The Thomas Crown Affair (1999)

This is rare: A remake smarter and cooler than the original. John McTiernan’s takes on 1968’s “The Thomas Crown Affair” starred Steve McQueen and Faye Dunanway and spun on a bank-robber billionaire. Here, Pierce Brosnan and Rene Russo -- at the height of their stardom -– are in the spotlight with an art museum theft as the central plot device. Great change up. Brosnan is a Wall Street master who has grown bored with acquisitions and the back-slapping hoopla of taking other people’s money. But he loves oil and canvas, and a thrill. So he takes a Monet from New York’s Met. In broad daylight. During a giddy fun sideshow to a full-on robbery he orchestrated. Russo is the insurance investigator who care shit about art, but only the chase. She knows Crown did the theft, and he knows that she knows. Is the art the thing here? No. It's two bored powerful people who finally found the one who makes them tick. “Crown” is smart, damn sexy, and funny, with an insider streak that plays on the stars’ wattage, New York ego, and the prior film with Dunaway playing a wink-wink role. Brosnan and Russo are perfectly matched. B+

Thursday, October 27, 2011

The Long Good Friday (1980)

“The Long Good Friday” is an absolute pinnacle classic gangster film in the U.K., place of my birth. Here in the States, not so much. It may not have glory and prestige of “The Godfather” or “Goodfellas,” but it belongs in the same esteemed crime family.
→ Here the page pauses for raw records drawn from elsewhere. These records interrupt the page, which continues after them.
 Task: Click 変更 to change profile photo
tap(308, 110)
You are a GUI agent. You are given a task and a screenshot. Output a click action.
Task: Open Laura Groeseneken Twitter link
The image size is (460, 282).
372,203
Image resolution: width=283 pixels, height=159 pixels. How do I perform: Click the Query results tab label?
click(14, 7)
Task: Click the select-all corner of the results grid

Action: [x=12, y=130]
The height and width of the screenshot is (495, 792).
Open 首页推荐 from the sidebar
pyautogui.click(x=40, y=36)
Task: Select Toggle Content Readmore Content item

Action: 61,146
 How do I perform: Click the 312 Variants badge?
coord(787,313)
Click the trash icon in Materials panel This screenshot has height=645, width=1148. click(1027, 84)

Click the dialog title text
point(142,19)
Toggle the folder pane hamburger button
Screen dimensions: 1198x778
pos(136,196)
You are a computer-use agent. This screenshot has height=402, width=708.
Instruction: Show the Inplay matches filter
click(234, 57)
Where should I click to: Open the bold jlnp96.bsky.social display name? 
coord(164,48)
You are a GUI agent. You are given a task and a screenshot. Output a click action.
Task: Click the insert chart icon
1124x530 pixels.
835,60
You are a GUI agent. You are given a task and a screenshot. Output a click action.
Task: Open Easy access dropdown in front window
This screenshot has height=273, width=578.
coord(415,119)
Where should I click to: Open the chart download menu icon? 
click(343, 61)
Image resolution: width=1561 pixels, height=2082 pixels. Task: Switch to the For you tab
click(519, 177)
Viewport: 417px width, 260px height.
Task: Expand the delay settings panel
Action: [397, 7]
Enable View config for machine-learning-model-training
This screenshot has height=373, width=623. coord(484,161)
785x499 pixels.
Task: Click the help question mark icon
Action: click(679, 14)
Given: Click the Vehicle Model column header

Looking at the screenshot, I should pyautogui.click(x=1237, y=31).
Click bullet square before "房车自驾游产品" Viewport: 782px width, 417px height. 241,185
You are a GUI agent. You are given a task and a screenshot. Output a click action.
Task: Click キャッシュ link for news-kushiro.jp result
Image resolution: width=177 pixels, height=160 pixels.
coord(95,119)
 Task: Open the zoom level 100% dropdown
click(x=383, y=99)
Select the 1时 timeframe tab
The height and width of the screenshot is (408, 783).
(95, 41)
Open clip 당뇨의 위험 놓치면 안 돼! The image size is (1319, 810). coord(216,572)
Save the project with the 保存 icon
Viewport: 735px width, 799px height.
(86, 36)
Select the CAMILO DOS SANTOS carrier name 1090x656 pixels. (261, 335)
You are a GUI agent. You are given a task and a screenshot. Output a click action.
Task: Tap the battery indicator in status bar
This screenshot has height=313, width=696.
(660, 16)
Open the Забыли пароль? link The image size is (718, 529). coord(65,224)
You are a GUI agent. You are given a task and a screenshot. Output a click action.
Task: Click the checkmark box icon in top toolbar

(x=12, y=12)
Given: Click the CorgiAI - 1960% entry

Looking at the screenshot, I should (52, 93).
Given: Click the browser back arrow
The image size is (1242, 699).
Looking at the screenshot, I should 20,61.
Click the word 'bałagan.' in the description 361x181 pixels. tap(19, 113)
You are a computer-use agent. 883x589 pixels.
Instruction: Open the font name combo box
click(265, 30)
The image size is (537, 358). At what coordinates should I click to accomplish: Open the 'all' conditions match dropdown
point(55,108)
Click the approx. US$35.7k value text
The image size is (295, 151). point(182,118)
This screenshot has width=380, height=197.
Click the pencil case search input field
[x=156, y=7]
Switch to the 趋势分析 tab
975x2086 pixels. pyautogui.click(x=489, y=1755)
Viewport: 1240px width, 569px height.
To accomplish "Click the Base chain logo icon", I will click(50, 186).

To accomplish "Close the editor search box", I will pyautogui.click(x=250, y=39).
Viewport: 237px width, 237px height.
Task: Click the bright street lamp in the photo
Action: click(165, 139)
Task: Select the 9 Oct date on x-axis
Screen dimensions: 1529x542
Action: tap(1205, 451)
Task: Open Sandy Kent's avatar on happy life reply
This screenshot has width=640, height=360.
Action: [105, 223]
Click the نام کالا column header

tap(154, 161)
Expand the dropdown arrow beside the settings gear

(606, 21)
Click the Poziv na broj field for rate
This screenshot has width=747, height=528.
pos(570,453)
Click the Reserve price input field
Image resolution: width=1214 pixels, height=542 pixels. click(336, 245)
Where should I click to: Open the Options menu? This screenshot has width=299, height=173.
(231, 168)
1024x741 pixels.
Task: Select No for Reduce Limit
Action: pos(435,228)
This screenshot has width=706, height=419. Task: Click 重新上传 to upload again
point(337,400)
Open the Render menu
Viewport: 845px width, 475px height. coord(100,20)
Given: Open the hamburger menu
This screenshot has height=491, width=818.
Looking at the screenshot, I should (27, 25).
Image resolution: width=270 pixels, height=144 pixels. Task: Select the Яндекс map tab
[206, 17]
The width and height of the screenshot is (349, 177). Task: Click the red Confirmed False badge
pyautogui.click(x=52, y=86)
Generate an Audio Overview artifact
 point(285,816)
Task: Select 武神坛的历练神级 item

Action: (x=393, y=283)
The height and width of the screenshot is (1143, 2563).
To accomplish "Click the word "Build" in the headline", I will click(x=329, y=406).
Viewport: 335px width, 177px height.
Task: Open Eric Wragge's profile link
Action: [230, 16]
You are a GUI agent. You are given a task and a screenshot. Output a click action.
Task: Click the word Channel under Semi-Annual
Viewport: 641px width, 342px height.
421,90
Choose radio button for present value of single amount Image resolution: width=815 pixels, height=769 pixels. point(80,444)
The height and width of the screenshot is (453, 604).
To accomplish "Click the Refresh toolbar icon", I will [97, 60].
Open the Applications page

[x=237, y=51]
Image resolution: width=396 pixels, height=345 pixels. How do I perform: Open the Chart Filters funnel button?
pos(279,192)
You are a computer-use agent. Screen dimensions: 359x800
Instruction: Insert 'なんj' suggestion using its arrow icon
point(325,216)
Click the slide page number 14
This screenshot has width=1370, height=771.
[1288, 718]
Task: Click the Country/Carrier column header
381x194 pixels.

This is a hard-scrapple bitchin’ bloody mafia flick about a common London mafia thug who has risen to the level of Godfather, and now he wants to go legit.

It’s 1979, and in several years’ time, the city is expected to play host to the Olympics. (It’s fictional, youz guys.) Harold Shand (Bob Hoskins) wants to buy up London’s real estate abutting the Thames River for development, with promised riches beyond compare to come. His investors? The American Mob. Guy ain’t going legit, just thinks he is, or tells us he is. Oh, but the IRA is bugging about, as one of his men has double-crossed them, and ended up knifed in a gay bathhouse.

The title is on purpose. It’s a long and bloody Easter weekend when Shant’s mob life goes to a violent hell, with bombings, murders, and threats galore, and one man will end up nailed Jesus-style to a floor. Hopkins has never been better or scarier, or more volatile, you can smell the brimstone coming off the guy through the TV set. When he rips a man’s throat apart with a broken whiskey bottle, it’s still a shocker, even on a 10th viewing. (I love this film.)

Helen Mirren is just amazing as Shants’ girlfriend-slash-brutal brains of the mob operation; every equal smarts to Hopkins’ brutality. She has to be one of the greatest actresses ever, period, end of story. Royally good. I will not stoop to a “Queen” joke, err, damn. Sorry.

The film starts off a puzzle box, with seemingly random scenes of dealings and bar hook ups and body dumps, all coming together at the end, in a wordless climax that should have won Hopkins an Oscar and can stand aside any scene in the more well-known films made by Coppola or Scorsese. Scotsman John Mackenzie is the director. He never made a better film and he died without merely a blip in the news this past June. Criminal indeed. (I cannot say I have seen his other work.)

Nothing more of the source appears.